_TASK DIRECTIONS_
The lines you return must be all those in the data that hold the string "Carter".

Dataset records
=== Section Start ===

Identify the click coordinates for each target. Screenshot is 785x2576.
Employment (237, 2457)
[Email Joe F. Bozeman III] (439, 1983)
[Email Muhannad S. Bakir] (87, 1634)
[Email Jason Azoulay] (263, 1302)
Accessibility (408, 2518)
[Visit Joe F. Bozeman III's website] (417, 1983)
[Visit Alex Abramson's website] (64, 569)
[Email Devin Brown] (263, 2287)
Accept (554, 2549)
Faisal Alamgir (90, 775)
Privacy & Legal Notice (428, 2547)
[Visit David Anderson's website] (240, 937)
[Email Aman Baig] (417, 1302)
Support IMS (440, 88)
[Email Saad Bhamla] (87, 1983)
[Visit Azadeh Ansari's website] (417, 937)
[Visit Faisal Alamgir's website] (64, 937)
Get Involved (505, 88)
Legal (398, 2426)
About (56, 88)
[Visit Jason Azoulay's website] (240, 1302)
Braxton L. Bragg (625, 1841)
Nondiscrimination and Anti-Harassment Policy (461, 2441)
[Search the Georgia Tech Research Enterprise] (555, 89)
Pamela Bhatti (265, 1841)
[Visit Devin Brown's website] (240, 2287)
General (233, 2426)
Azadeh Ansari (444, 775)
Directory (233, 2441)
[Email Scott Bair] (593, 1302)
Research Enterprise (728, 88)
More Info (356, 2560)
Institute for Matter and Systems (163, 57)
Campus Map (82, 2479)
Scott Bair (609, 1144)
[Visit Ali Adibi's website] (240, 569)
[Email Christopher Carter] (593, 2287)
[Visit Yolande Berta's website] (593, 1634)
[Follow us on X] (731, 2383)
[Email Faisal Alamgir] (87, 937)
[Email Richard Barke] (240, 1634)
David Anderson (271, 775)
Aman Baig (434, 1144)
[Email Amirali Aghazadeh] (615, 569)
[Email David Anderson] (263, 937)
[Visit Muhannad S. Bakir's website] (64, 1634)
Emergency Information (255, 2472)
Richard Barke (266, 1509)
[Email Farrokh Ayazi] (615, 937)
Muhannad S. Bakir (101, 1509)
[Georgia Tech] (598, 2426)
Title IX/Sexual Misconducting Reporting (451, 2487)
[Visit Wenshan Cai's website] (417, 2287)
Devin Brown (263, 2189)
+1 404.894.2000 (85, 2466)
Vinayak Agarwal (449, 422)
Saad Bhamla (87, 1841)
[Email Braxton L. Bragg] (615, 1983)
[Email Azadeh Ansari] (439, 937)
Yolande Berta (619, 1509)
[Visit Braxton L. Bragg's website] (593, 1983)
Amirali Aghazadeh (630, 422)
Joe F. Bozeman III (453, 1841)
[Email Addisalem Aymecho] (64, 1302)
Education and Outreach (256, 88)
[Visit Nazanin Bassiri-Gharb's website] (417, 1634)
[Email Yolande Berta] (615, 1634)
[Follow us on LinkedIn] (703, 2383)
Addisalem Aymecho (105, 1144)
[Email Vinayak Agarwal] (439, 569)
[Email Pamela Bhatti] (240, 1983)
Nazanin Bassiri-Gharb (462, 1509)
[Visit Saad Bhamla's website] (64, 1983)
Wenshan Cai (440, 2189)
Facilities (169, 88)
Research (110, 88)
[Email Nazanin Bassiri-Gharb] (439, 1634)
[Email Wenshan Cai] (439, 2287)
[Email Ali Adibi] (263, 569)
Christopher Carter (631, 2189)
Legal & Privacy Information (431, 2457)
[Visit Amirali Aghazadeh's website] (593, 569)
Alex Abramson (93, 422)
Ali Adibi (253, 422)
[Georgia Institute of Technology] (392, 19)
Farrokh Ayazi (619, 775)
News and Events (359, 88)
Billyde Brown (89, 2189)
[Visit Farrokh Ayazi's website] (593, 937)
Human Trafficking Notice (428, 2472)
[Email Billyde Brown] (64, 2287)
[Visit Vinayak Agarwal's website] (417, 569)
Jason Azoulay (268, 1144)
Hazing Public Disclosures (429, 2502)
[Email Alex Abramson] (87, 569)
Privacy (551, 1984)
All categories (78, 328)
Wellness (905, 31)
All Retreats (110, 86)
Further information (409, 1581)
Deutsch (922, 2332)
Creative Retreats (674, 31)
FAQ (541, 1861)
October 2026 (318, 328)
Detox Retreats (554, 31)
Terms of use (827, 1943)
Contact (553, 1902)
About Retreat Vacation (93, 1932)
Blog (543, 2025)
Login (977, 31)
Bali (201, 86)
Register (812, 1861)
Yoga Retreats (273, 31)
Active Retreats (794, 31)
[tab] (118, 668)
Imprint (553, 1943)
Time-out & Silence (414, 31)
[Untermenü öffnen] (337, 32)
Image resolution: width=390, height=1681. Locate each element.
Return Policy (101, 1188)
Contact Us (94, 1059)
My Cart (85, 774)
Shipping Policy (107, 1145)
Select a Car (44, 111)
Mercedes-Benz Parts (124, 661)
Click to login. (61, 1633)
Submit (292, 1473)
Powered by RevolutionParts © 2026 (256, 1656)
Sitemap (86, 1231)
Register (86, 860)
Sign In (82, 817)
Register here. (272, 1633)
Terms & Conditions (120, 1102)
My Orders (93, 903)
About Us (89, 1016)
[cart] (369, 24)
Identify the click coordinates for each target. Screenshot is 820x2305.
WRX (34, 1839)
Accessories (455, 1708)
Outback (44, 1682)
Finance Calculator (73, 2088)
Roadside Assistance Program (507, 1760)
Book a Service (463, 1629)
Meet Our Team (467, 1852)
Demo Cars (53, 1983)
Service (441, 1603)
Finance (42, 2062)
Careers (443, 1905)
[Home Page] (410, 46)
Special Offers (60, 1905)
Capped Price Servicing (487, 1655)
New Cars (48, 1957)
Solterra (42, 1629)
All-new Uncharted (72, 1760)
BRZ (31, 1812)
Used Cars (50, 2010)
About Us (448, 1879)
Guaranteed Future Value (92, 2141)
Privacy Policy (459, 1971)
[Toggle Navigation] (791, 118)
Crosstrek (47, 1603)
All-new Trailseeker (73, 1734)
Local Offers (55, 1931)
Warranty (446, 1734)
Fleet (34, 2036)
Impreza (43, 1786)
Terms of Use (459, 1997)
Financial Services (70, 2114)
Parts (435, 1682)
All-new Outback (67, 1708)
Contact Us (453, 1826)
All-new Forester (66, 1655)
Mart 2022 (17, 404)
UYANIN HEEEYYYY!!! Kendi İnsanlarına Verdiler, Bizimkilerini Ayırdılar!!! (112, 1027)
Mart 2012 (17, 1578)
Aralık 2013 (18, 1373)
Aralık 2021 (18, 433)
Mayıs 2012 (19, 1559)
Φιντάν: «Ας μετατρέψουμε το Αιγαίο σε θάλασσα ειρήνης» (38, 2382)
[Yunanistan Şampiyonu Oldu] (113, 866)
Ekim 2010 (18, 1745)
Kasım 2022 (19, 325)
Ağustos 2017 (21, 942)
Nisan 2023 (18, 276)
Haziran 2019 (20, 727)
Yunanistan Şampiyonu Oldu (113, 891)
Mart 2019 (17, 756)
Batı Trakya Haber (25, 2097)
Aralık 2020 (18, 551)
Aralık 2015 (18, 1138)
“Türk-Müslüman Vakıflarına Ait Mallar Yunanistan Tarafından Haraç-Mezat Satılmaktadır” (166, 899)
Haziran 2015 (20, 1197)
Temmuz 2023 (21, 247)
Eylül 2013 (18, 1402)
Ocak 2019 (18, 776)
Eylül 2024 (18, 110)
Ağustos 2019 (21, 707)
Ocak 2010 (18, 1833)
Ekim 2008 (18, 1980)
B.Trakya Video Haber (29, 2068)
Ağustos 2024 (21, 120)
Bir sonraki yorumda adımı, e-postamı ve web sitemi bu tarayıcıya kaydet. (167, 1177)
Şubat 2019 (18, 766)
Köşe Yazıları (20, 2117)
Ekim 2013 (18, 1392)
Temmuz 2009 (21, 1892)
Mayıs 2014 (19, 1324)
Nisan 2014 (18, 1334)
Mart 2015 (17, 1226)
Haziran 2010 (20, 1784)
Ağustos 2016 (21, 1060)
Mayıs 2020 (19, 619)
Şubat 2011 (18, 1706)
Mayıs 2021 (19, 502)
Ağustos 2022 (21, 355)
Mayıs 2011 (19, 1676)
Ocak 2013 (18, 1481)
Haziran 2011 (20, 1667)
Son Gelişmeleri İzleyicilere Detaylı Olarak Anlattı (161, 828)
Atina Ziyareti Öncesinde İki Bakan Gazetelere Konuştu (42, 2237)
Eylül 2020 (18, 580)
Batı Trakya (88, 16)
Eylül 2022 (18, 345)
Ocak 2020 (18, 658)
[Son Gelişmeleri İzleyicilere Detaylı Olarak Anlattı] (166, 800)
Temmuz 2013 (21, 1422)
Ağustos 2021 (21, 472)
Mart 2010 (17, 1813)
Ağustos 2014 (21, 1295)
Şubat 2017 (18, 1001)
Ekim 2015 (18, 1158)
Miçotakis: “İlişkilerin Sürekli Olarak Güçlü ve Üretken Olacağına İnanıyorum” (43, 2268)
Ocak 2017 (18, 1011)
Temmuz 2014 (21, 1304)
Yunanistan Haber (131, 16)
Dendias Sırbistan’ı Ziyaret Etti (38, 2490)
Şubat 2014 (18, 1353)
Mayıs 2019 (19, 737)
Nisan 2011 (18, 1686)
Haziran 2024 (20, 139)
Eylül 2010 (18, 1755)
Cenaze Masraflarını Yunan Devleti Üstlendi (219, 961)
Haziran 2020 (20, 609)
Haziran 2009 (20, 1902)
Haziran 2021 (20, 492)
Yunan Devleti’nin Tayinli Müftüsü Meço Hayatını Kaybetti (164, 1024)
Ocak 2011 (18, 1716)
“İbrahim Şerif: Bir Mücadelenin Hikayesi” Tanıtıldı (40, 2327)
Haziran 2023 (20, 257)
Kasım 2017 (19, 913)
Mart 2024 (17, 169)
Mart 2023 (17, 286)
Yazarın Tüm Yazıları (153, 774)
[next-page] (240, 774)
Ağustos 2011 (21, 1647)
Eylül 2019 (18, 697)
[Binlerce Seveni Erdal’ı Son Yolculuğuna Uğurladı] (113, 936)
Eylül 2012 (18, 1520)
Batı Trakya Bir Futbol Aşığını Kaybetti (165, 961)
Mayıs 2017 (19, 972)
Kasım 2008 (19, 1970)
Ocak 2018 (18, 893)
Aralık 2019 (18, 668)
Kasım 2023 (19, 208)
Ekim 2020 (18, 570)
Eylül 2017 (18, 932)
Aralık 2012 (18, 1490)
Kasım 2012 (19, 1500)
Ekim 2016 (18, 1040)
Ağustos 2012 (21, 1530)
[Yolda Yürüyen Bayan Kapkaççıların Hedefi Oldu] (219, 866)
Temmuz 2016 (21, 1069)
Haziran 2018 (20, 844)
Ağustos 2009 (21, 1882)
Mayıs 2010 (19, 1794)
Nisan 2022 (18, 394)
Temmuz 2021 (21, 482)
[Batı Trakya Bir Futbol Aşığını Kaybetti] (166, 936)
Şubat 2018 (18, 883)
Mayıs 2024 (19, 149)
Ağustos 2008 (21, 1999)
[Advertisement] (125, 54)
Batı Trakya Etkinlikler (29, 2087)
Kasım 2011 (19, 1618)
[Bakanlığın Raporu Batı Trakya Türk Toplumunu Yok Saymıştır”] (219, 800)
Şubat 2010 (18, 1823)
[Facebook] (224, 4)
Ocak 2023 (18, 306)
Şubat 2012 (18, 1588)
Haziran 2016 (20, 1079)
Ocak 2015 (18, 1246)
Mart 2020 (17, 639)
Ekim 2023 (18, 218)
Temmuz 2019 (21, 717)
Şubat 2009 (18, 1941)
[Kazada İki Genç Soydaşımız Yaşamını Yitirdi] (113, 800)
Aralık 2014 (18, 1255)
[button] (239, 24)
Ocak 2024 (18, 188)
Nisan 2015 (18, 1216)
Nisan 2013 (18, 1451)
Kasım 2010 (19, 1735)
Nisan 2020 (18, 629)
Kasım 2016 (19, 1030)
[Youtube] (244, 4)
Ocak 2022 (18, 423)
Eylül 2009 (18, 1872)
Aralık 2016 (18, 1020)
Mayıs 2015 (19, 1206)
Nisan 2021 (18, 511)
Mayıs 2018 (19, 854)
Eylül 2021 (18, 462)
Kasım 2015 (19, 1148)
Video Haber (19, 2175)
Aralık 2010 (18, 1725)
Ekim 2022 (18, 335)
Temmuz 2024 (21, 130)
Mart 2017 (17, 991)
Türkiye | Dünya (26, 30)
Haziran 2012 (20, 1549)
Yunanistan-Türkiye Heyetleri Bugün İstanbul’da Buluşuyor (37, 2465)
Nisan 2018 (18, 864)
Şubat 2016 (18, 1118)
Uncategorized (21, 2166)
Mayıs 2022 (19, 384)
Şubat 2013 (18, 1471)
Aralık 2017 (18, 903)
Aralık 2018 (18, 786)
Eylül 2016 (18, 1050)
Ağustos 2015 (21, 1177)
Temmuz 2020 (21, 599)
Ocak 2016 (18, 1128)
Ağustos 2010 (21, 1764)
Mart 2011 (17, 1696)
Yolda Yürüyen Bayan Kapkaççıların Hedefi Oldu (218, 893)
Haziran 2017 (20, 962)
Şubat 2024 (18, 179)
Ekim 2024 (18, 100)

=== Section End ===

_TASK RESULT_
[Email Christopher Carter] (593, 2287)
Christopher Carter (631, 2189)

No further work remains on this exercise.